Exercise material:
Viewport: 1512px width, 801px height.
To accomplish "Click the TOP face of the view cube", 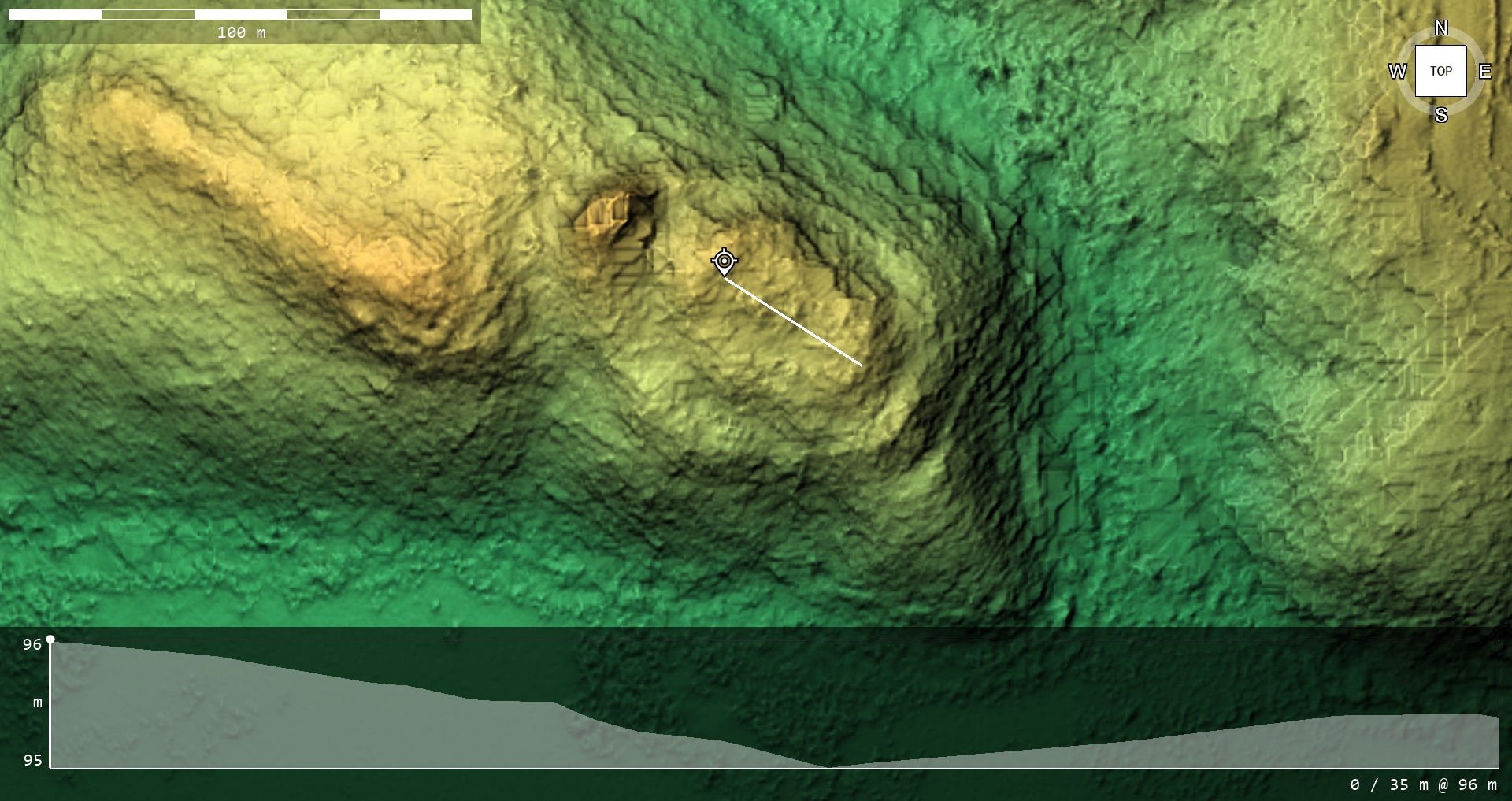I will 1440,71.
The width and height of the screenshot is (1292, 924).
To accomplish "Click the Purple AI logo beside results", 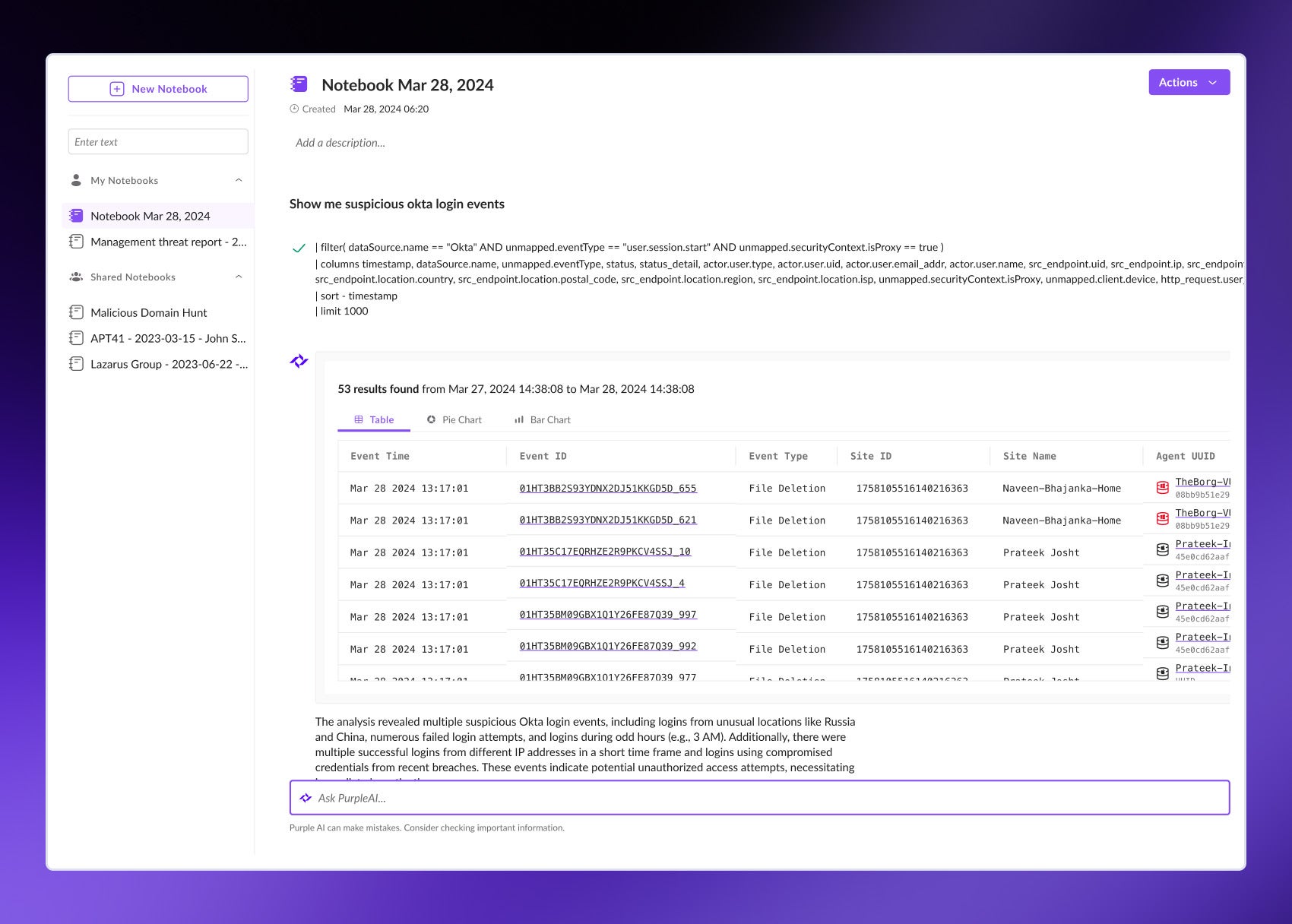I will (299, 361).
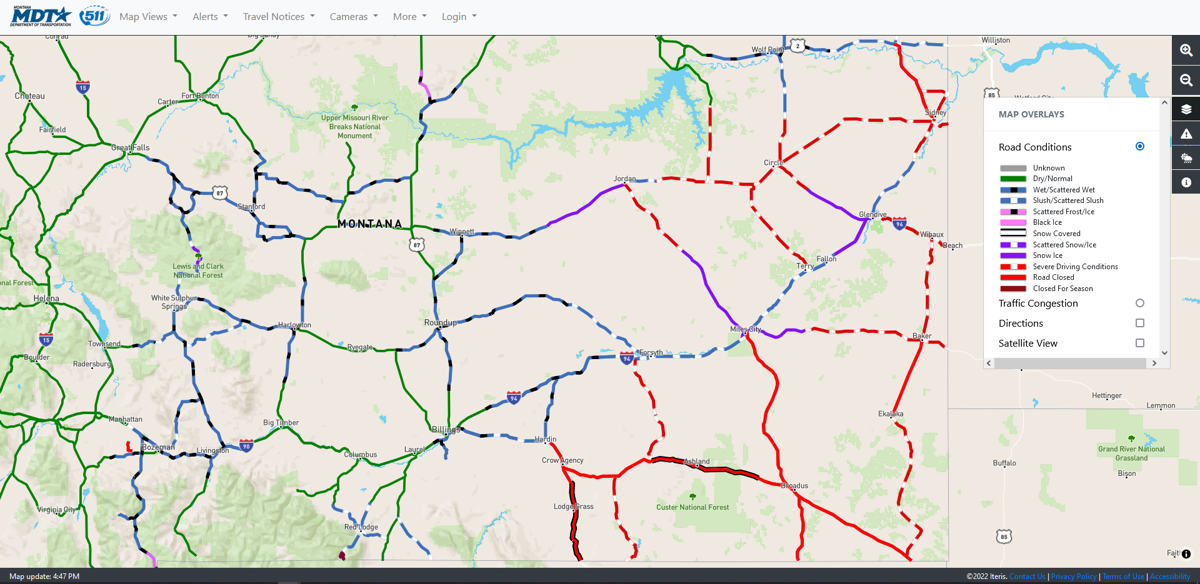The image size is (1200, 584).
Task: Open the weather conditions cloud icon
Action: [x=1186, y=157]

Work required: Copy every line above that holds the word "width".

Finished exercise:
Viewport: 1512px width, 801px height.
The width and height of the screenshot is (1292, 924).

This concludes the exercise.